Food Safety Modernization Act Update

Author: Dr. Lauren Gwin, Small Farms Program, Oregon State University

Publish Date: Spring 2014

Add a note to your summer “to-do” list: “Weigh in on FSMA. Again.”

In January, the U.S. Food and Drug Administration (FDA) announced it will revise and then allow another round of public comment on elements of two key Food Safety Modernization Act (FSMA) rules: Produce Safety and Preventive Controls for Human Food. This was welcome news to tens of thousands of farmers and others who had many concerns about the proposed rules and submitted comments during the first round of rulemaking last fall. 

FDA expects to publish revised rule language for specific parts of the two rules early this summer, followed by a public comment period. While the summer is a bad time of year for farmers to focus on anything but farming and marketing, we encourage you to learn about and weigh in on the revisions and will do what we can to help.

What will be revised?

FDA only plans to revise and offer alternative approaches for key provisions that raised the most concern: water quality standards and testing, standards for the use of raw manure and compost, animal grazing and animal intrusion, certain requirements related to “mixed-use” facilities, and procedures for the withdrawal of qualified exemptions. 

In mid-March, the Agency offered what is effectively a “sneak peak” at the new alternatives they are considering. In response to concerns about the environmental impacts of the proposed rules, FDA will prepare an Environmental Impact Statement (EIS). The first step is “scoping”: making sure they have a full list of topics the EIS must address.

In a Federal Register notice about the public scoping period for the EIS (which ends on April 18) FDA outlined new alternatives for the standards related to water, manure and compost, animal grazing/intrusion, and even the $25,000 threshold for farms to be covered by FSMA at all.

For example, regarding the microbial standard for agricultural water, a new potential alternative is “a flexible water quality standard that allows for adjustment to a specified microbial quality standard based on mitigation steps that occur after application of agricultural water and prior to consumption.” As an example, FDA points to a World Health Organization guideline that differs for leaf crops and root crops.

Regarding the interval required for application of raw manure and compost, a new potential alternative is to use the National Organic Program application intervals.
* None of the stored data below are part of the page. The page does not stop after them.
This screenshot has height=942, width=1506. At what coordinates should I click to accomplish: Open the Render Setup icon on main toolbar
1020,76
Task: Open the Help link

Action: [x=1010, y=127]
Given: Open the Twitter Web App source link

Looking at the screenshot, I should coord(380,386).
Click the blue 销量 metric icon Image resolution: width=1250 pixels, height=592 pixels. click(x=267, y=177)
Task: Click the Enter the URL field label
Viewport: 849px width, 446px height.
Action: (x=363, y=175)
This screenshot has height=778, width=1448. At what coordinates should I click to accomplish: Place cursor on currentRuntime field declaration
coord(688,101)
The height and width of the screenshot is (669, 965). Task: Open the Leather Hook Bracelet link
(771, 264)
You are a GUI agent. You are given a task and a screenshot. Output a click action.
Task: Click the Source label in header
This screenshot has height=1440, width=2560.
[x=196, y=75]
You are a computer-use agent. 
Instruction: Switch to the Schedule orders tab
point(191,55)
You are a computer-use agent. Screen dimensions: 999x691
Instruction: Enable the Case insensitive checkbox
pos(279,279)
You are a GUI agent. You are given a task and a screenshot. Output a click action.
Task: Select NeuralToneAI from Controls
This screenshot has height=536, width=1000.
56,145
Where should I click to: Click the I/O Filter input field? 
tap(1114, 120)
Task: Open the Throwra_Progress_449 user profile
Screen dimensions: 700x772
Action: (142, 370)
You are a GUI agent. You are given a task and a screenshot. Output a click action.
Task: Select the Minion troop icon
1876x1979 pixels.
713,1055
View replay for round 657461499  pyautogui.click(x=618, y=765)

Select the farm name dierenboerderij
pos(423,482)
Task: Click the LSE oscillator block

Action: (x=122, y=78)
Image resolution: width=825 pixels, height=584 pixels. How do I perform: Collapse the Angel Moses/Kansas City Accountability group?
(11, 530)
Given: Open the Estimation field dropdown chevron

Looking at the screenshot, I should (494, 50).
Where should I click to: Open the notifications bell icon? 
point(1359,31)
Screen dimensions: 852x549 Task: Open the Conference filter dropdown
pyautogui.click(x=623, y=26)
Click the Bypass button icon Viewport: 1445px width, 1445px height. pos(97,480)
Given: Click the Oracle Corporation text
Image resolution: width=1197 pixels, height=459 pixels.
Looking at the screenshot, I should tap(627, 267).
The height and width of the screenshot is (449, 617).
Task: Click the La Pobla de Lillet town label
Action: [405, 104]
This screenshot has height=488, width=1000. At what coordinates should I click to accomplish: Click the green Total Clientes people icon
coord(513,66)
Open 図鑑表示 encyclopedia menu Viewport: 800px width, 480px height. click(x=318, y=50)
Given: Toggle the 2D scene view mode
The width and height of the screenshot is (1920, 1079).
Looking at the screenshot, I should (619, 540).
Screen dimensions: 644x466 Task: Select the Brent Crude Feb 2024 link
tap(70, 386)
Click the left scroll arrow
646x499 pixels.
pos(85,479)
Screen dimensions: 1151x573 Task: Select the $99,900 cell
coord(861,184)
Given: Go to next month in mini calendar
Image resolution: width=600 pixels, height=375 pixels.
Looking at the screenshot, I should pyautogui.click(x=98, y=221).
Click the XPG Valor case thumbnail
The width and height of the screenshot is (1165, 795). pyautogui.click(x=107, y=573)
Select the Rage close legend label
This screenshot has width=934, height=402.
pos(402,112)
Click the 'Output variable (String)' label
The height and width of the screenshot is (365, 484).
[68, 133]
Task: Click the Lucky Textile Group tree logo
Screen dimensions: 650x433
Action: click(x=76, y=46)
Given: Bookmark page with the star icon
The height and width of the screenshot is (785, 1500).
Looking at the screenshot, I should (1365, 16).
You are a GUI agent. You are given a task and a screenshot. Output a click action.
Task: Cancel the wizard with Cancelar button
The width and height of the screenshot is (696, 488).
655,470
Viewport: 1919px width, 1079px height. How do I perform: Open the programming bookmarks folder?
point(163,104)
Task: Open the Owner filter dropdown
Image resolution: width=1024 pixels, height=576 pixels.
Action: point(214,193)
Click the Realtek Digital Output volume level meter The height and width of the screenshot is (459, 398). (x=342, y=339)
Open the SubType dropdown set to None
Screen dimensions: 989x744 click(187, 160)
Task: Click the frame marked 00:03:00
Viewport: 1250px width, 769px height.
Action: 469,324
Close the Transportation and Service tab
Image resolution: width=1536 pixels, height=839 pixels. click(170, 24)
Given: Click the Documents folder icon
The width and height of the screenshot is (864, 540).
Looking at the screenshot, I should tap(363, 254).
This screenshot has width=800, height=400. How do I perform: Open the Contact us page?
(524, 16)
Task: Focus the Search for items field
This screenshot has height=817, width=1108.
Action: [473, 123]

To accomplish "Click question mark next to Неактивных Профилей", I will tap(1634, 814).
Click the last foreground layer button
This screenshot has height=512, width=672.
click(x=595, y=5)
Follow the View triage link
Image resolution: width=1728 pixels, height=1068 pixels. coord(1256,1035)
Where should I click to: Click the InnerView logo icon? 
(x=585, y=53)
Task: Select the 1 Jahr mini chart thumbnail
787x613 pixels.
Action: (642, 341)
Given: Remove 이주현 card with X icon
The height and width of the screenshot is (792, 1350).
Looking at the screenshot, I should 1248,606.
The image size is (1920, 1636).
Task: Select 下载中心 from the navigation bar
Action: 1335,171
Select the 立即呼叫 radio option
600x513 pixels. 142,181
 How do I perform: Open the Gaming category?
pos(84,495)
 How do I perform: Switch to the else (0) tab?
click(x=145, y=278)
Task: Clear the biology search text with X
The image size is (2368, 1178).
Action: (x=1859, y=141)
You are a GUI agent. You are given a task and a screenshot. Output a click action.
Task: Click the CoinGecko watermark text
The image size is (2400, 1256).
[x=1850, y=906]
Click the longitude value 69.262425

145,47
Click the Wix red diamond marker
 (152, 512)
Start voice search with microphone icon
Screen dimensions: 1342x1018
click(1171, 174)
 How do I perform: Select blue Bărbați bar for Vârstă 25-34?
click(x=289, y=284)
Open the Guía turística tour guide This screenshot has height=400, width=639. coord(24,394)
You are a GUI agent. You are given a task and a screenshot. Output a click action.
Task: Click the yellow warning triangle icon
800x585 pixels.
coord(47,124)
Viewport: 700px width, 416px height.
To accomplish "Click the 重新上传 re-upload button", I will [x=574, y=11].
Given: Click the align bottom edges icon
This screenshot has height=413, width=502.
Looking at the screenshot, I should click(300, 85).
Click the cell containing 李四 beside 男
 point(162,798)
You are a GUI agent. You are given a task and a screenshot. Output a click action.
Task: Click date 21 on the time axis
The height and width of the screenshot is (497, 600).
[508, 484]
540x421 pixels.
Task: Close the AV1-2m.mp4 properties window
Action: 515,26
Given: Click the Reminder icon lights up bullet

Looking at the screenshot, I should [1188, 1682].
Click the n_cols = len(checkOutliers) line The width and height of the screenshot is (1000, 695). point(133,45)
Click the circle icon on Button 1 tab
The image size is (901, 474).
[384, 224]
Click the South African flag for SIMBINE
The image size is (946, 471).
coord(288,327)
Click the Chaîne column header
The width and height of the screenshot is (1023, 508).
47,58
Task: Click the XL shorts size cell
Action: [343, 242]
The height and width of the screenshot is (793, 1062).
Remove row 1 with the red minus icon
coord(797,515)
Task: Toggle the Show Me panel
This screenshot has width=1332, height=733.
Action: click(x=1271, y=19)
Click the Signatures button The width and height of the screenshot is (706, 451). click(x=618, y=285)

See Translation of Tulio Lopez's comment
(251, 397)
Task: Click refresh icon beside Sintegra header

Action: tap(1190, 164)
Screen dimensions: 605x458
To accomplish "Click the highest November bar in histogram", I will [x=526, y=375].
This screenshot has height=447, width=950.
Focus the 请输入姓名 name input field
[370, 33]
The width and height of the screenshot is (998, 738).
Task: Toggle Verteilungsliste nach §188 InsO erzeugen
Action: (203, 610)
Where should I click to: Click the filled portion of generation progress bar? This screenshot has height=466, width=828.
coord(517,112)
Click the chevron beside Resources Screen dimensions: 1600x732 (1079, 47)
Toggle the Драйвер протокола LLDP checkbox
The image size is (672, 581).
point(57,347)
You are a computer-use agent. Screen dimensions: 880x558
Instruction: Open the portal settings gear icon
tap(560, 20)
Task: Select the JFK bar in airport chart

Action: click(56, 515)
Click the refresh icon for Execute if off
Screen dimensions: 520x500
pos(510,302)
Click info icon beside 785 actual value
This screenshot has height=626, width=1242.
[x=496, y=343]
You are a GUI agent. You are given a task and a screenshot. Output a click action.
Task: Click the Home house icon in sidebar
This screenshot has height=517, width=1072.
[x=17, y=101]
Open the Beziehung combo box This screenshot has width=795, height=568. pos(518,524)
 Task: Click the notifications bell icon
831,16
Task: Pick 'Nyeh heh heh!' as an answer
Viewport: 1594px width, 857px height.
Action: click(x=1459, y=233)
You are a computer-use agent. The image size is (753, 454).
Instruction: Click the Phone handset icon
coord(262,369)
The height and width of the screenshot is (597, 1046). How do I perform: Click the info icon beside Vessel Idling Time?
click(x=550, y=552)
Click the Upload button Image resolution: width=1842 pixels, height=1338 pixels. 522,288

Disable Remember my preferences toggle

These and other new alternatives are laid out in Table 1 of the Federal Register notice, which you can find here. [Scroll down to “Tables,” under “Table of Contents,” and click on “Table 1.”]

This Federal Register notice is not, by any means, FDA’s official announcement of the new alternatives it is considering. But it is a preview of things to come. We will keep you posted and offer analysis of the revisions as they become clearer and official.